L’idea parve a tutti eccellente a Le Petit Journal. Una corsa da Parigi al mare, ma mica quello del Nord. Chi diamine ha mai chiamato mare quello al Nord. Sino giù al Sud, a Nizza. Il nome era già fatto, bastava unire partenza e arrivo: Parigi-Nizza (qui il percorso e gli iscritti). Anche il sottotitolo era già pronto, bastava descrivere l’evidenza: la corsa verso il sole. Ché a Parigi ce n’è sempre poco e giù al sud sempre molto. E poi vuoi mettere l’effetto che faceva quel verso il sole. In redazione si vedevano già tutti in spiaggia in ciabatte e camicia aperta. Altro che quel freddo che c’era, e quel vento gelido che entrava da tutte le fessure. La Parigi-Nizza era una rincorsa alla primavera, un augurio

Ai nomi da invitare ci pensò il direttore in persona, Albert Lejeune. Qualche giro di chiamate e un bel po’ di rifiuti, almeno tra i migliori ciclisti in circolazione. Poi alcuni “perché no”: i francesi Georges Speicher, Benoît Faure, Raymond Louviot e Maurice Archambaud, l’italiano Francesco Camusso.
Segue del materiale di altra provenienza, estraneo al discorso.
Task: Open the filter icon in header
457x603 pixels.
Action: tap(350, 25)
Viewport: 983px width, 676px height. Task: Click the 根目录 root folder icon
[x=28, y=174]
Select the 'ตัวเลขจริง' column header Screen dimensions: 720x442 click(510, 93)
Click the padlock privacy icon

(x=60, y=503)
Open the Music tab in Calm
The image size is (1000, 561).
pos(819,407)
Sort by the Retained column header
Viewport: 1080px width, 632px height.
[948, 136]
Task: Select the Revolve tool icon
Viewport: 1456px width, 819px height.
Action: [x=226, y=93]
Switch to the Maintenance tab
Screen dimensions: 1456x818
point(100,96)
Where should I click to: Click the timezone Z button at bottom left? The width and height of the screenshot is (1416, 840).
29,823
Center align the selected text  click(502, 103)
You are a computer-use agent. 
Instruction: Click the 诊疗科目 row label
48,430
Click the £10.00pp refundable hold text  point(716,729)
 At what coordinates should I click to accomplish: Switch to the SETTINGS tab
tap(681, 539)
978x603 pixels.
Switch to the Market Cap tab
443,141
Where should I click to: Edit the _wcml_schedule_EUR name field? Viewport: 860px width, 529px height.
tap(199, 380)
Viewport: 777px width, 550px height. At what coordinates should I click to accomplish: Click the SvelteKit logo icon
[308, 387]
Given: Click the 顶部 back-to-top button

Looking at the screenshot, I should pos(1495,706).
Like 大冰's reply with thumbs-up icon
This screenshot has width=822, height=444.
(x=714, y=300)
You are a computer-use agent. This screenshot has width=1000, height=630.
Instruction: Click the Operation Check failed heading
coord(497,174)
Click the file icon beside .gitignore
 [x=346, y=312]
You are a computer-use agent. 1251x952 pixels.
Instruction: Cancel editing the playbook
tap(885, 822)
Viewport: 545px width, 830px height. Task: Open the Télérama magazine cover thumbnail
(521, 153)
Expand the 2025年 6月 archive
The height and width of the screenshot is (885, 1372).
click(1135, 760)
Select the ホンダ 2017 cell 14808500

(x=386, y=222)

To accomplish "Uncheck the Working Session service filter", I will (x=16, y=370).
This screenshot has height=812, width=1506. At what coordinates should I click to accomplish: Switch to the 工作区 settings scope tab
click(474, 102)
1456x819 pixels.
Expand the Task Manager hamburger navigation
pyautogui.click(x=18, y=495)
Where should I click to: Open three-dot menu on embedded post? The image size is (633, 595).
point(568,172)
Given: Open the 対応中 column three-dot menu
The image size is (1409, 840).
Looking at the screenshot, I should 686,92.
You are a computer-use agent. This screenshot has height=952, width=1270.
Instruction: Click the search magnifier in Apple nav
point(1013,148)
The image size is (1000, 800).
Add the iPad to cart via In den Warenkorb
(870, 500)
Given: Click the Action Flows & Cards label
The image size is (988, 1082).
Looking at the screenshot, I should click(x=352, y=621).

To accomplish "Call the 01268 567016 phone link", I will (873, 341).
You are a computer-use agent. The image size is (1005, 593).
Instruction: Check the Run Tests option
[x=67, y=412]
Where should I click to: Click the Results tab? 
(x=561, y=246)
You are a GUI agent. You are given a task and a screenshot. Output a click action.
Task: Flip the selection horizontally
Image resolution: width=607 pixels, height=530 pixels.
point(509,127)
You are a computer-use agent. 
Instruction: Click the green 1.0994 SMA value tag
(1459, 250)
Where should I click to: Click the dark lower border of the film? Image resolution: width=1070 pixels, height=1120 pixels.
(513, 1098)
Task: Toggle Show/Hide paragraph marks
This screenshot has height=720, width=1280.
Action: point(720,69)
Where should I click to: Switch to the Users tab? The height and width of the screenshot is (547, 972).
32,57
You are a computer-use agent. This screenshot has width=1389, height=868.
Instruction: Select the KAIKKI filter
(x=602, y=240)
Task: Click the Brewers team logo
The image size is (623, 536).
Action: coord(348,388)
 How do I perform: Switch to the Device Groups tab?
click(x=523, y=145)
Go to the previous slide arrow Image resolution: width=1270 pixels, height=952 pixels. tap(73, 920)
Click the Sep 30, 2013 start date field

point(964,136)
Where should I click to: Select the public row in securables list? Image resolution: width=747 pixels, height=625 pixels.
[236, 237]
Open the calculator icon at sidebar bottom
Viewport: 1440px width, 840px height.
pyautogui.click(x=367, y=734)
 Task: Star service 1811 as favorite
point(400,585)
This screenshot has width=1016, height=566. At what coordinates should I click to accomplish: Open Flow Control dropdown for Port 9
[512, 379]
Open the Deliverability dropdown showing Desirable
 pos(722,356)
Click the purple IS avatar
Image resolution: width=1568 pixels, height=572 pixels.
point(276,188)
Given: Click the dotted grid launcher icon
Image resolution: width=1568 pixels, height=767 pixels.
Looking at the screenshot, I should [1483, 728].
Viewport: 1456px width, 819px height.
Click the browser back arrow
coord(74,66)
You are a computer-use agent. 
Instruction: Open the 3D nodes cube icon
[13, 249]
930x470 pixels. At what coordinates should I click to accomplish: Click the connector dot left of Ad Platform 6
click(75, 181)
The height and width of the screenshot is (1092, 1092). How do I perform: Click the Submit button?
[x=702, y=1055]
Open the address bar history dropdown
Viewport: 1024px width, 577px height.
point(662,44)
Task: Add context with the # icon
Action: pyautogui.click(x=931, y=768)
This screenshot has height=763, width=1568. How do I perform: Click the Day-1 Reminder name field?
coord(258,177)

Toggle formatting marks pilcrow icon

E ai primi sì, le dita dei giornalisti si intrecciavano e sussurrando si chiedevano: ma non sarà che stiamo sbagliando. Nessun errore, disse loro il direttore. Anzi sarà un successo incredibile. Sorrise, prima di aggiungere: “Speriamo vada tutto bene che se va male ci scappa il morto assiderato”.

Aveva sul tavolo una ventina di parteciperò. Ma non bastava. Che per fare una corsa di più giorni ne servivano almeno trenta.

E allora altre chiamate, qualche appuntamento, altri sì.

Albert Lejeune prese la valigia e se ne andò pure in trasferta in Belgio a tentare di convincere altri corridori. Fu facile convincere Bernard Van Rysselberghe e Jean Aerts. L’incontro con Jef Demuysere andò male. Quella con Félicien Vervaecke malissimo, finì a parolacce, spintoni e una bottiglia spaccata, anche se il motivo del litigio non lo seppe nessuno: troppe birre, dicevano.

Quando Lejeune incontrò Alfons Schepers, che già aveva due Liegi-Bastogne-Liegi tra le mostrine, e gli illustrò la bellezza della “corsa verso il sole”, il belga rispose che a lui il sole non è che lo entusiasmasse troppo, che preferiva la pioggia, che col freddo stava benone. Poi parlarono di premi e si trovarono subito d’accordo. “Ma vengo così, mica posso vincere, il sole non fa per me”.

Piovve per una settimana, quella giusta, quella di corsa. Iniziò la mattina del 14 marzo 1933 e finì il 19 marzo 1933. A Nizza non si vedeva un marzo così piovoso da mai. Vinse lui. Brindò con una bottiglia di champagne e con due ragazze. L’indomani si presentò dal direttore per ricevere il premio. Una volta intascato presentò il conto dei festeggiamenti con un messaggino: “Si chiamava Locanda del Sole, non potevo esimermi”.